START RECORDS FOR PROCESSING

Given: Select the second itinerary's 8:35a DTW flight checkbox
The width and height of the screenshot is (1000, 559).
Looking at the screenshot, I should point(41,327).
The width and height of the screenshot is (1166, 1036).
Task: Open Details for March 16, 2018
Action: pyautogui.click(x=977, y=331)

END RECORDS FOR PROCESSING

__AIM OF THE EXERCISE__:
A complete, exact repeat of the records is the required answer.

__TASK ANSWER__:
Given: Select the second itinerary's 8:35a DTW flight checkbox
The width and height of the screenshot is (1000, 559).
Looking at the screenshot, I should point(41,327).
The width and height of the screenshot is (1166, 1036).
Task: Open Details for March 16, 2018
Action: pyautogui.click(x=977, y=331)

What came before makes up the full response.